──────── The data ────────

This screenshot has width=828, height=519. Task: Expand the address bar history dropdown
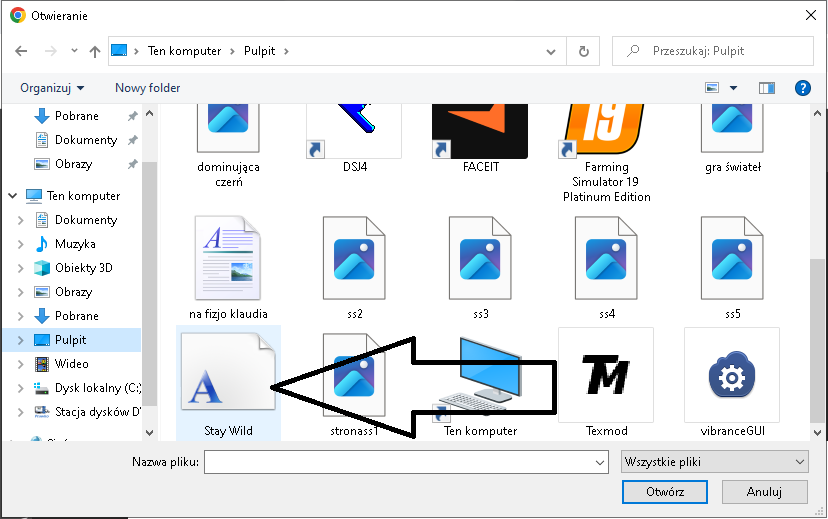pos(551,52)
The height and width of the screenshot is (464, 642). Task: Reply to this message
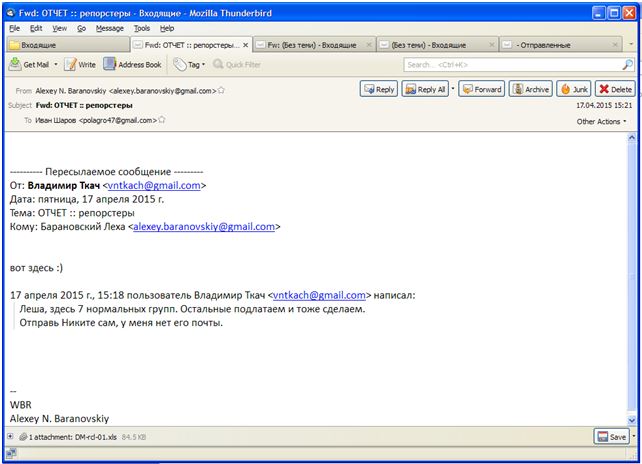tap(378, 89)
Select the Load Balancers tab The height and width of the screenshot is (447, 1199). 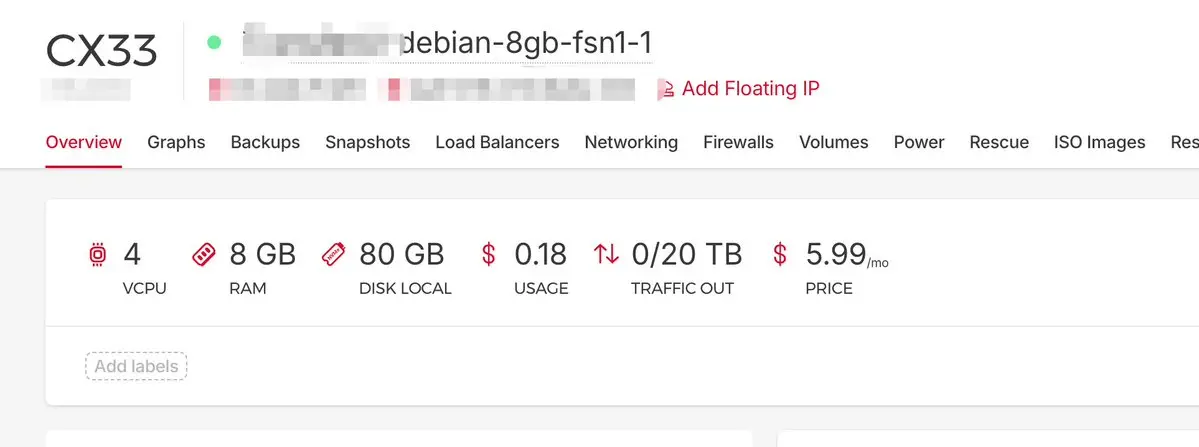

────────

Print the records above again exactly. Leave out the images.

Your response:
This screenshot has width=828, height=519. Task: Expand the address bar history dropdown
pos(551,52)
The height and width of the screenshot is (464, 642). Task: Reply to this message
tap(378, 89)
Select the Load Balancers tab The height and width of the screenshot is (447, 1199). 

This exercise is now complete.